LLM Query Scheduling with Prefix Reuse and Latency Constraints
Gregory Dexter, Shao Tang, Ata Fatahi Baarzi, Qingquan Song, Tejas Dharamsi, Aman Gupta
TL;DR
This work studies online scheduling of RadixAttention-enabled LLM queries under strict TTFT constraints, addressing how prefix reuse interacts with arrival dynamics. It formalizes a non-preemptive, prefix-aware scheduling model, proves TTFT feasibility is NP-Hard via a 3-PARTITION reduction, and introduces the $k$-LPM algorithm that generalizes FCFS and LPM to better balance reuse and waiting time.
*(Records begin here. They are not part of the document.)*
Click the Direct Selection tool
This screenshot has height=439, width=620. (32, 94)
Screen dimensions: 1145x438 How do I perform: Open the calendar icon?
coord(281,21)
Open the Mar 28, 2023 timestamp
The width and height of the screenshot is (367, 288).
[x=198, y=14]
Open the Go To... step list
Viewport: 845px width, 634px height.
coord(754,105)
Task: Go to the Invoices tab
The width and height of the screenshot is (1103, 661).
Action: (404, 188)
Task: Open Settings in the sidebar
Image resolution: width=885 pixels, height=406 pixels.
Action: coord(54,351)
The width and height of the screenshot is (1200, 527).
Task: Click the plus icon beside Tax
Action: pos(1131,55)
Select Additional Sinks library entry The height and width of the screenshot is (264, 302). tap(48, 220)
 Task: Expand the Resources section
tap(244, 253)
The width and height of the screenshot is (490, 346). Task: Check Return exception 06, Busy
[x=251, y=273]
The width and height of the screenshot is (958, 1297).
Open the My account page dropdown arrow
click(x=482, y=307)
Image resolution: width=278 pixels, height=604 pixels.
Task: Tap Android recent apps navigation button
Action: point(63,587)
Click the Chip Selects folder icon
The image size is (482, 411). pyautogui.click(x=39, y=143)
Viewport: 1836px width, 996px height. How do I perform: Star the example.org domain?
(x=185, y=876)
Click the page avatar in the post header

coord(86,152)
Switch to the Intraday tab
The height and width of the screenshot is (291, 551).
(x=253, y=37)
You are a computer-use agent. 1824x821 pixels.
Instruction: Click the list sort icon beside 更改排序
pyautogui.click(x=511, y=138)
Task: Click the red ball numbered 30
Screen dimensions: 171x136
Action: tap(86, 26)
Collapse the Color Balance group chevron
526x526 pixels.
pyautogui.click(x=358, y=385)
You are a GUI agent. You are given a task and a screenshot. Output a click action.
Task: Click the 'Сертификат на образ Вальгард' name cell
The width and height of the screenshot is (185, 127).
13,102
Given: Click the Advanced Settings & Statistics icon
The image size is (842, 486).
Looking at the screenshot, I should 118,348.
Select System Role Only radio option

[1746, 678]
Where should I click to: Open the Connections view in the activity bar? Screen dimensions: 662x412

Theoretical results show $k$-LPM achieves improved TTFT under realistic data-generation assumptions, complemented by empirical validation on Llama-3.1-8B-Instruct demonstrating significant P99 TTFT reductions in practice. The work lays a foundation for prefix-aware, latency-conscious serving of LLMs and points to practical extensions like percentile-based guarantees and distributional traffic models.
Abstract
The efficient deployment of large language models (LLMs) in online settings requires optimizing inference performance under stringent latency constraints, particularly the time-to-first-token (TTFT) and time-per-output-token (TPOT). This paper focuses on the query scheduling problem for LLM inference with prefix reuse, a technique that leverages shared prefixes across queries to reduce computational overhead. Our work reveals previously unknown limitations of the existing first-come-first-serve (FCFS) and longest-prefix-match (LPM) scheduling strategies with respect to satisfying latency constraints. We present a formal theoretical framework for LLM query scheduling under RadixAttention, a prefix reuse mechanism that stores and reuses intermediate representations in a radix tree structure. Our analysis establishes the NP-hardness of the scheduling problem with prefix reuse under TTFT constraints and proposes a novel scheduling algorithm, $k$-LPM, which generalizes existing methods by balancing prefix reuse and fairness in query processing. Theoretical guarantees demonstrate that $k$-LPM achieves improved TTFT performance under realistic traffic patterns captured by a data generative model. Empirical evaluations in a realistic serving setting validates our findings, showing significant reductions in P99 TTFT compared to baseline methods.